Hier hielten Gelehrte wie die Philosophen Georg Wilhelm Friedrich Hegel, Karl Jaspers oder Hans-Georg Gadamer ihre Vorlesungen; berühmte Naturwissenschaftler, wie der spätere Nobelpreisträger für Chemie, Fritz Haber, haben an Deutschlands ältester Uni studiert. Oder sie haben als Professor die Studenten ausgebildet, wie beispielsweise der Nobelpreisträger für Medizin im Jahr 2008, Harald zur Hausen.

Auch Lyriker, wie Joseph von Eichendorff, Hilde Domin oder Carl Zuckmayer und Komponisten wie Robert Schumann erhielten in Heidelberg ihre wissenschaftliche Ausbildung. Einheitskanzler Helmut Kohl studierte Geschichte an der Ruperta Carola, die heutige Generalbundesanwältin Monika Harms absolvierte hier ihr Jurastudium.

Philosophin Hannah Arendt, Tochter jüdischer Eltern, sowie der Sozialpsychologe Erich Fromm studierten in der altehrwürdigen Universität genauso wie der frühere RAF-Terrorist Christian Klar oder Hitlers Propagandaminister Joseph Goebbels.

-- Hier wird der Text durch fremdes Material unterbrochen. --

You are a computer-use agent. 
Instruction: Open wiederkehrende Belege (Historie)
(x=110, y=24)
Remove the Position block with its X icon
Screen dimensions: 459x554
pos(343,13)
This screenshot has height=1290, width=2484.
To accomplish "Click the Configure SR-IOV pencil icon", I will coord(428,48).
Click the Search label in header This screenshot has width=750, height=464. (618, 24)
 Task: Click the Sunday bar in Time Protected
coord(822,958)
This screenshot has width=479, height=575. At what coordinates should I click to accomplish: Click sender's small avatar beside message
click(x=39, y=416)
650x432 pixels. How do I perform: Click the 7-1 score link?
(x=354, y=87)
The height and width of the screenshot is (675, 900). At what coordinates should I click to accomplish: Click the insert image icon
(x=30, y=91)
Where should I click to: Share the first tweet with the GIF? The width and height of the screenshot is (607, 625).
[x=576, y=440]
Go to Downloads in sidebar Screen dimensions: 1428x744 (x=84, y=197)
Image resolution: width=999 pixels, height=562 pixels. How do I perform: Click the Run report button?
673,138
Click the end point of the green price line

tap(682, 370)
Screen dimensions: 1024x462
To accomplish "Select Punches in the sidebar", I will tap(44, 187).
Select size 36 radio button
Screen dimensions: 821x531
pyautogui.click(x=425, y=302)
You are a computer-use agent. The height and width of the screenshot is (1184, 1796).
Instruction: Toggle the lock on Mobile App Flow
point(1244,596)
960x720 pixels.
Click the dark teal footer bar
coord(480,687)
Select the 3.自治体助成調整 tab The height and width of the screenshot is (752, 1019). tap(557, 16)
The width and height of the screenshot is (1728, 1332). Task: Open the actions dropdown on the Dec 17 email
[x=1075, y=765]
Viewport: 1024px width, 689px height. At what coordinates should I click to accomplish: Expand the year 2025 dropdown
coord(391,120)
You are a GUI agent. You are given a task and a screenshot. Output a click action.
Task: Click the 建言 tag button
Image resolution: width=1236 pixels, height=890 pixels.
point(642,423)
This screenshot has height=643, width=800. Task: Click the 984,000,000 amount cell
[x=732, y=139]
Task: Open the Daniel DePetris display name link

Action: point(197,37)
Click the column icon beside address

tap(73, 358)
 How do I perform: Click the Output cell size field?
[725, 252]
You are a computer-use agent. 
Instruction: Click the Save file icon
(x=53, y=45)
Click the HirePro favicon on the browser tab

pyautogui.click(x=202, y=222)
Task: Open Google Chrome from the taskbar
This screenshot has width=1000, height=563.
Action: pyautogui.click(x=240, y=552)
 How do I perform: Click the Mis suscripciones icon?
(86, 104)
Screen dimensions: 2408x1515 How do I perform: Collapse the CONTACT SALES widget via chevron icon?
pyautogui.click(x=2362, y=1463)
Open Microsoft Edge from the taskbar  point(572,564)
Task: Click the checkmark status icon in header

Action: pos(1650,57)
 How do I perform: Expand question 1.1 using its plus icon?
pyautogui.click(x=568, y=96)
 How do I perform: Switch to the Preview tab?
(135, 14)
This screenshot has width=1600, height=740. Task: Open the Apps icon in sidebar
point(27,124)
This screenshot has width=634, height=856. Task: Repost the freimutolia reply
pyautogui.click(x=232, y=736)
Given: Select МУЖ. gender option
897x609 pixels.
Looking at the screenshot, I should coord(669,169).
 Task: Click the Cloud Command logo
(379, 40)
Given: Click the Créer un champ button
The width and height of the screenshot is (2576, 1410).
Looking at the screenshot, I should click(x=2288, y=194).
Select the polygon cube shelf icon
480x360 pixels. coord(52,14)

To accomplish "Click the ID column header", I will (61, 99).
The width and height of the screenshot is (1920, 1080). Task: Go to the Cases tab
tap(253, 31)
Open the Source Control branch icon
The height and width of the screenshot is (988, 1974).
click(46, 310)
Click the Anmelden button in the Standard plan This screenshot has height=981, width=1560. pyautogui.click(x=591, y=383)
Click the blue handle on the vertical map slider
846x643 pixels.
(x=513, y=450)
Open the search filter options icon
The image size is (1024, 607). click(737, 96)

Auch der Träger des Friedensnobelpreises von 1909, der belgische Jurist Auguste Beernaert, und die berühmte russische Mathematikerin Sofja Kovalevskaja waren in Heidelberg eingeschrieben.

Weniger durch ihre wissenschaftlichen Leistungen als mit einer Plagiats-Affäre hat jüngst die FDP Politikerin Silvana Koch-Mehrin die Universität Heidelberg in die Schlagzeilen gebracht. Der Promotionsausschuss der Philosophischen Fakultät hat nach gründlicher Prüfung beschlossen, Koch-Mehrin den Doktortitel zu entziehen.

Auch wenn die blamierte FDP-Politikerin sich als Opfer einer Kampagne wähnt, Rektor Eitel betont, dass das formale Vorgehen korrekt war und sich nach der Promotionsordnung gerichtet hat. Fälschungen und Plagiate gebe es, seit Wissenschaft betrieben wird, allerdings müssten Plagiate und Fälschungen dann auch benannt werden. "Schließlich ist Wissenschaft nichts anderes als die Suche nach Wahrheit", sagt Eitel.

Indes werden für die universitäre Wahrheitssuche auch finanzielle Mittel benötigt. Seit 1997 wurden die Grundhaushalte des Landes für die Hochschulen nicht erhöht, weshalb der Vorsitzende der Landesrektorenkonferenz, Horst Hippler, Präsident des Karlsruher Instituts für Technologie, das Land Baden-Württemberg ermahnt, den wissenschaftlichen Ruf - nicht nur der Universität Heidelberg - mit mehr Geld zu stärken. "Ohne eine ausreichende Grundfinanzierung, die vom Land kommen muss, kann sich keine Universität im internationalen Wettbewerb behaupten."

Allerdings steht das Thema Geld nicht auf dem Programm der Feierlichkeiten am Wochenende, zu der auch die baden-württembergische Wissenschaftsministerin Theresia Bauer (Grüne) und Alt-Bundeskanzler Helmut Kohl (CDU) in Heidelberg erwartet werden.